Segment Start: DATA EXTRACT

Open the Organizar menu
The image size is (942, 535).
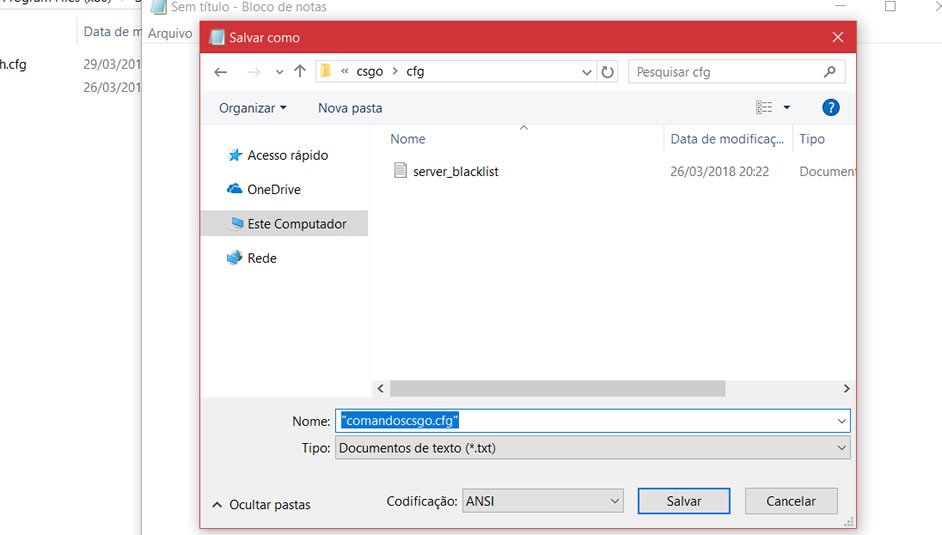tap(252, 107)
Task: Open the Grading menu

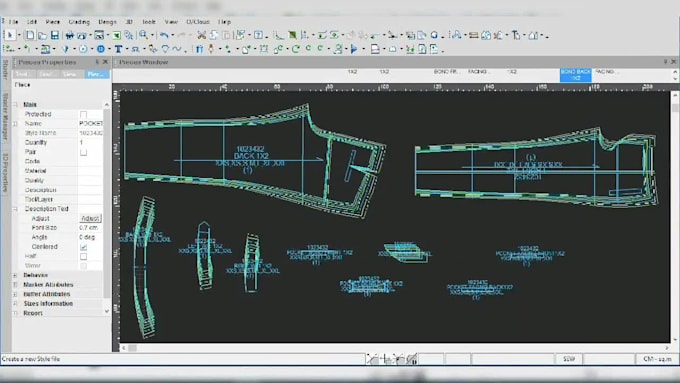Action: click(x=79, y=22)
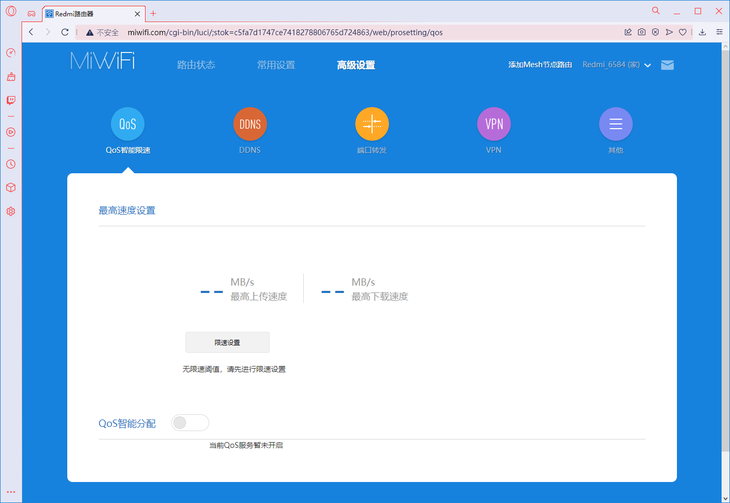This screenshot has height=503, width=730.
Task: Open the QoS smart speed limit section
Action: [127, 124]
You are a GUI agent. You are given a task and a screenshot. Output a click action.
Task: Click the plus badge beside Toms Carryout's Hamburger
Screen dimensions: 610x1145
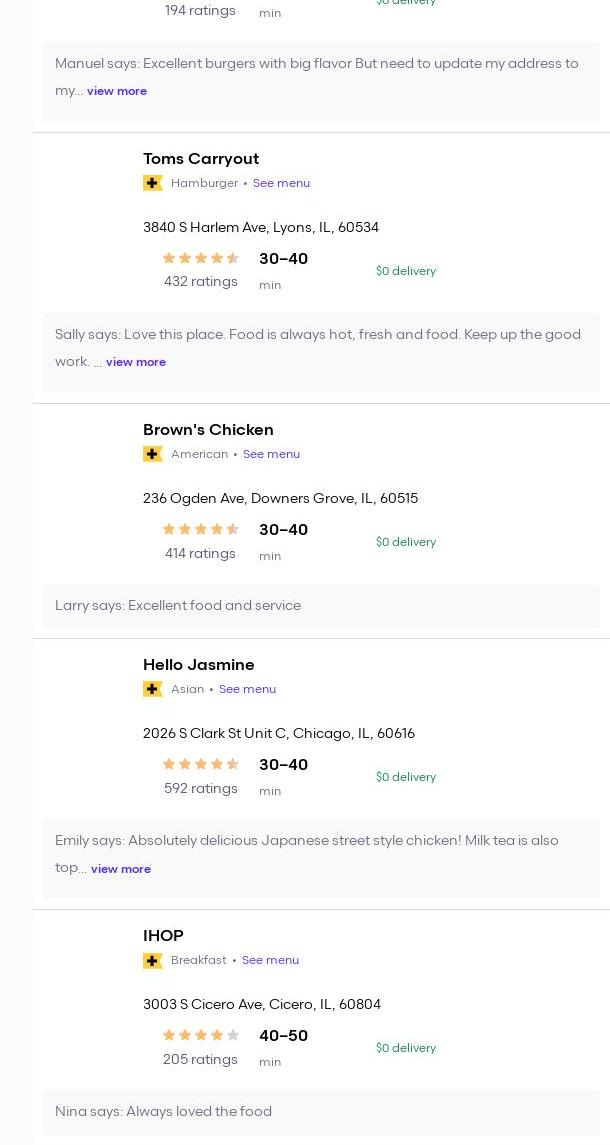(x=153, y=183)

Segment End: DATA EXTRACT

## TASK GOAL:
The listing is to be repeated exactly, with its pictures removed.

## EXERCISE RESULT:
Open the Organizar menu
The image size is (942, 535).
tap(252, 107)
Task: Open the Grading menu

Action: click(x=79, y=22)
This screenshot has height=503, width=730.
Task: Open the QoS smart speed limit section
Action: [127, 124]
You are a GUI agent. You are given a task and a screenshot. Output a click action.
Task: Click the plus badge beside Toms Carryout's Hamburger
Screen dimensions: 610x1145
(x=153, y=183)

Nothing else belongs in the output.